Task related training (TRT) is a treatment approach that aims to increase use of the paretic
arm, avoid learned disuse and minimize compensation (Thielman et al, 2004). It involves
variable practice of goal-directed, functional movements in a natural environment (Ada et al,
1994) focusing on solving movement problems (Gentile, 2000). Task related training has been
found to significantly improve paretic arm function post-stroke, in individuals with baseline
UE FM < 35 (Kim et al., 2013; Thielman et al., 2004; Thielman, 2015; Wu et al, 2000).
The effects of TRT could be augmented with noninvasive brain stimulation pairing. Motor
priming before or during task practice has been found to foster motor learning and UE
function in healthy individuals and persons post-stroke by increasing neuroplasticity (Fusco
et al., 2014; Stoykov and Madhavan, 2015; Stoykov and Stinear, 2010). Anodal transcranial
direct current stimulation (tDCS) is one form of stimulation (Fusco et al., 2014). Anodal
tDCS increases neuronal excitability by depolarizing the membrane potential while cathodal
tDCS decreases excitability and hyperpolarizes the membrane potential (Nitsche and Paulus,
2001). After effects from anodal tDCS stimulation, involving activation of NDMA receptors
associated with long-term potentiation, have been shown to last up to 120 minutes (min)
(Madhavan and Shah, 2012). Anodal tDCS administered during intervention has a greater impact
on UE function than therapy or tDCS alone (Bolognini et al., 2011; Butler et al., 2013; Cho
et al., 2015; Lee and Lee, 2015; Yao et al., 2015). While the receipt of tDCS during
therapeutic interventions is promising, it can limit the therapy to seated or more sedentary
programs. Given the support in the literature, we believe it may be more effective to foster
neuroplasticity and UE functional recovery in chronic stroke survivors if tDCS is done
repetitively, during participation in a dynamic UE standing program. Our circuit-based, UE
TRT standing program requires more aerobic effort from participants than seated programming
and greater aerobic effort has been shown to foster neuroplasticity in persons post-stroke
(Mang et al., 2013; Quaney et al., 2009).

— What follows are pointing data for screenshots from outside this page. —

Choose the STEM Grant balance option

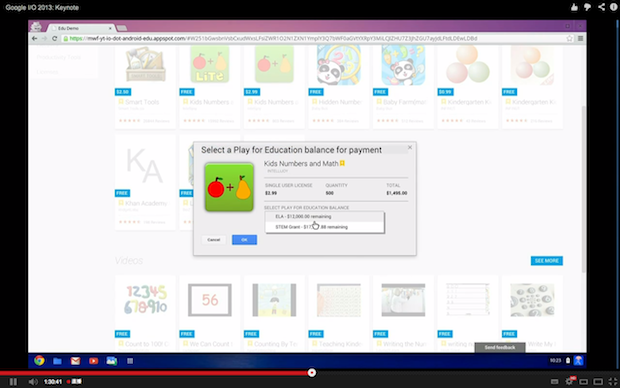[x=324, y=227]
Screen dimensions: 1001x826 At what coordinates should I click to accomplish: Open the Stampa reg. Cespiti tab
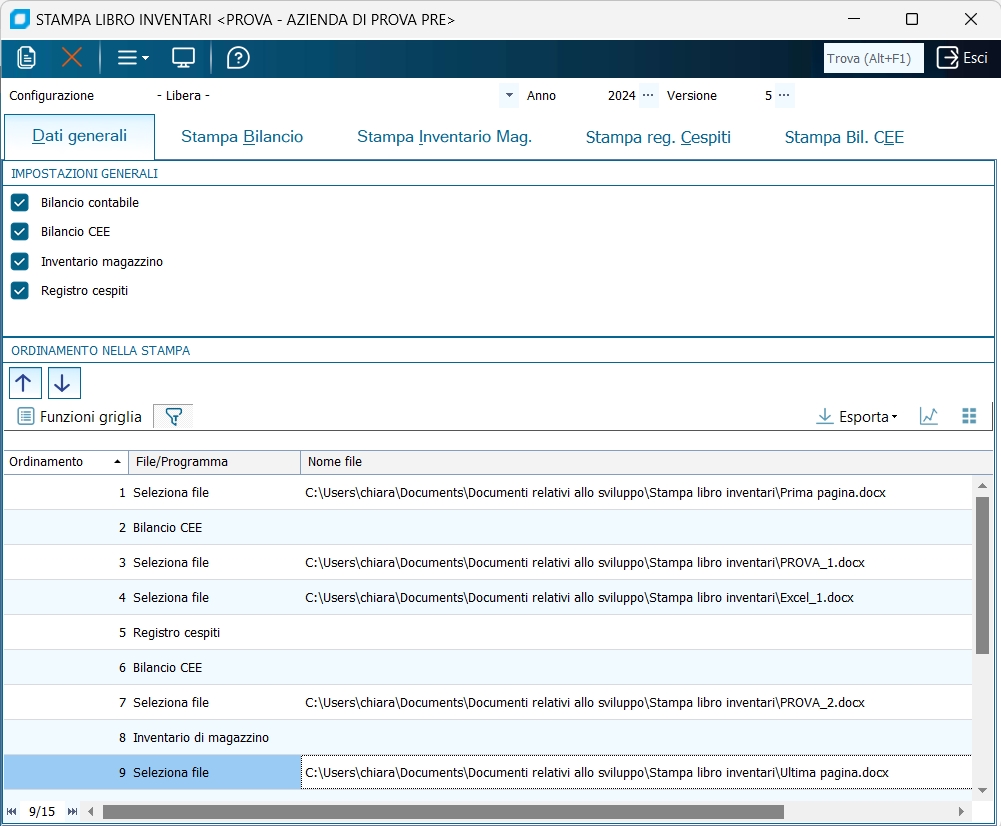[x=658, y=137]
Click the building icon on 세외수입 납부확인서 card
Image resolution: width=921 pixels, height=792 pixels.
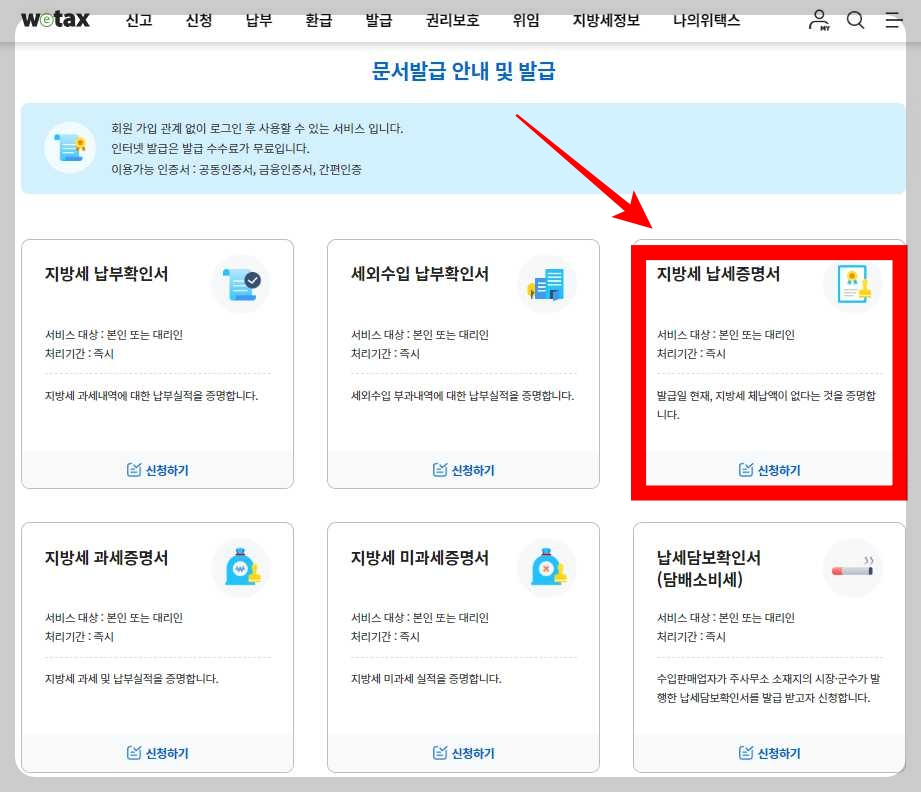click(x=546, y=283)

Expanding Plasticity Beyond the Motor Cortex. The dorsal premotor cortex (PMd) may be a more
suitable neural substrate for promoting recovery in moderately impaired individuals. While
the results of anodal priming over the ipsilesional motor cortex are promising, the effects
have primarily been limited to persons with mild impairments. For persons with moderate
impairment, a substantial portion of the motor cortex and/or corticospinal system is damaged
leaving less neural substrate within M1 than can be targeted using anodal tDCS. In such
individuals, alternative cortical sites may have greater potential to reorganize and
implement motor recovery. Previously, we (Kantak et. al., 2012) and others (Plow et al.,
2016) proposed that the PMd may be uniquely poised to reorganize and implement recovery after
motor cortex injury. The PMd contributes to over 30% of descending corticospinal fibers
(Barbas and Pandya, 1987; Dum and Strick, 2002). Further, the PMd has been shown to
reorganize after stroke, contributing to motor performance (Fridman et al., 2004; Kantak et
al., 2012; Mohapatra et al., 2016). We believe that the benefit of priming the PMd before
engaging in circuit-based, UE TRT warrants further investigation.
Brain Imaging. Using hybrid diffusion magnetic resonance imaging (MRI) and functional MRI
(fMRI) to quantify structural and functional changes in the brain is critical to understand
behavioral change post-injury and with training. Functional organization of intact cortical
tissue post-stroke is dependent on the post-injury behavioral experience (O'Shea et al,
2007). Neuroimaging has been used to show an increase in neural activity in persons who
engage in TRT post-stroke (Nelles et al,2001). By using fMRI to assess brain function, the
volume of activation in regional brain areas can be determined, which could be used to
predict treatment outcome (Cramer, 2008).